You know the horror story. Person goes to use the restroom, absentmindedly pulls their smartphone out to watch a TikTok or two… or fifty, or otherwise scroll through social media, and then when they pull their pants back up and go to flush the toilet…

PLONK!!

The horror sets in as the aforementioned person realizes that their $500+ phone has not only fallen into water, but — yuck!! — water filled with urine and, if they are particularly unlucky, feces. Smartphones nowadays may be waterproof, but nothing would ever be able to shake my disgust at what germs it may have mixed with when it fell into the toilet.

It wasn’t always this way, though. For many years growing up, I remember going to friends’ houses and using bathrooms furnished with magazine racks. Sometimes the magazines were old, and to be sure, I don’t expect them to be germ-free given their proximity to the toilet. But it was at least a safer way of passing the time spent there (though, if you spend too much time in the restroom for non-smartphone related issues, might I recommend a laxative?).

_Dataset_.

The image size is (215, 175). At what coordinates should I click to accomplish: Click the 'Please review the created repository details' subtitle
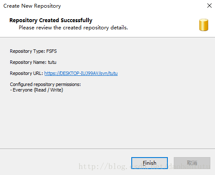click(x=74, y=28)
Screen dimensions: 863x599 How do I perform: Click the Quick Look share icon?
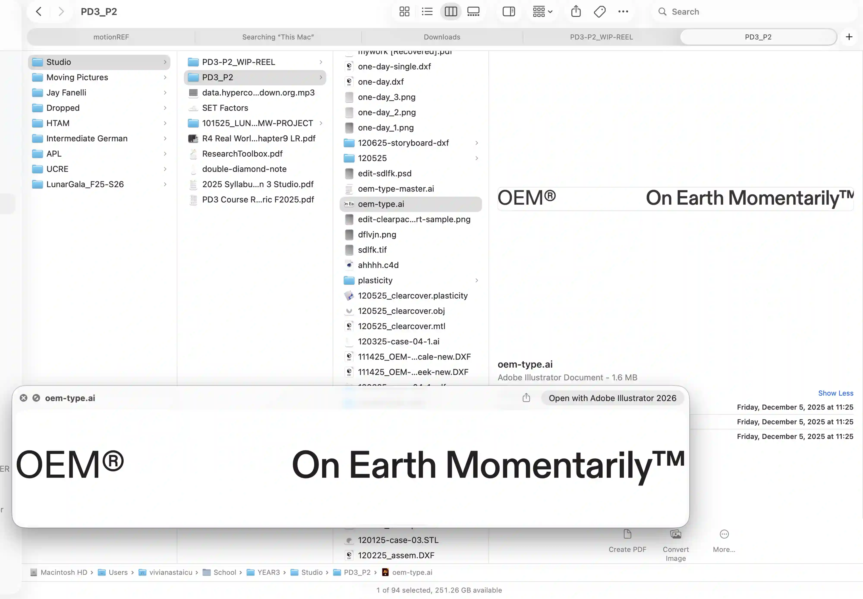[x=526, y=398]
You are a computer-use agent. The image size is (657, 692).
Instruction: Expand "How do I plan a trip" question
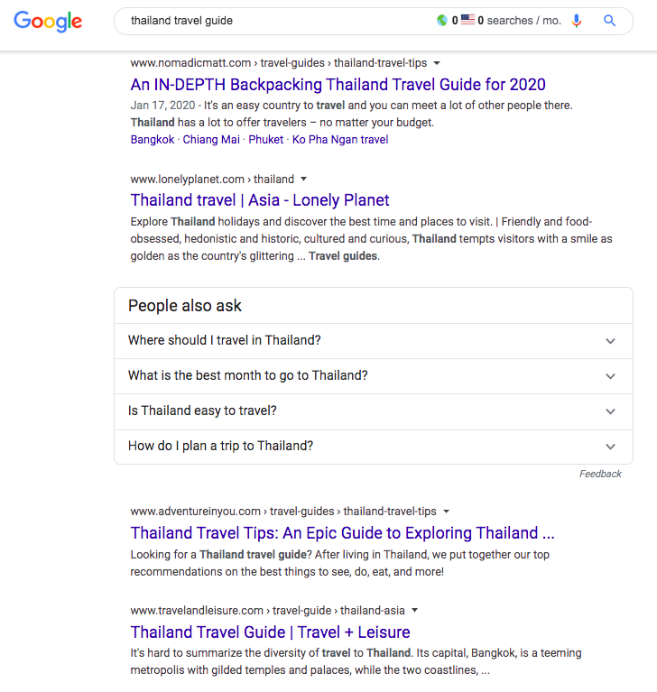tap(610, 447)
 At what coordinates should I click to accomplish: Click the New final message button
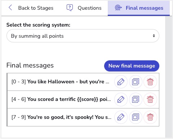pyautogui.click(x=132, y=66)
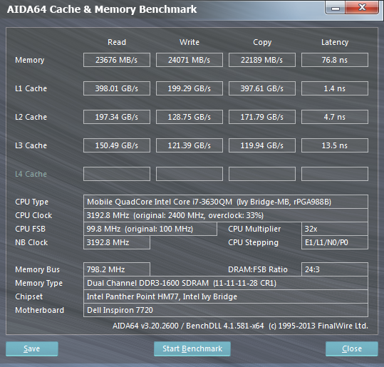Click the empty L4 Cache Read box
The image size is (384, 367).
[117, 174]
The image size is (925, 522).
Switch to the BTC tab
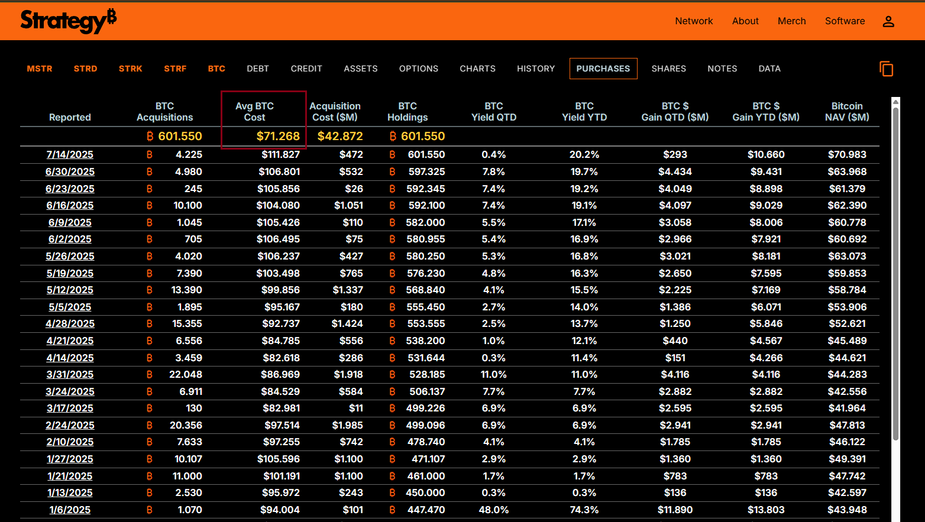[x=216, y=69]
---
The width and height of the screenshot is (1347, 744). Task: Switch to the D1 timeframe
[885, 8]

_Task description_.
From the passage on phones falling into toilets, print everything from "It wasn’t always" down to "recommend a laxative?).".

_Expected answer_.
It wasn’t always this way, though. For many years growing up, I remember going to friends’ houses and using bathrooms furnished with magazine racks. Sometimes the magazines were old, and to be sure, I don’t expect them to be germ-free given their proximity to the toilet. But it was at least a safer way of passing the time spent there (though, if you spend too much time in the restroom for non-smartphone related issues, might I recommend a laxative?).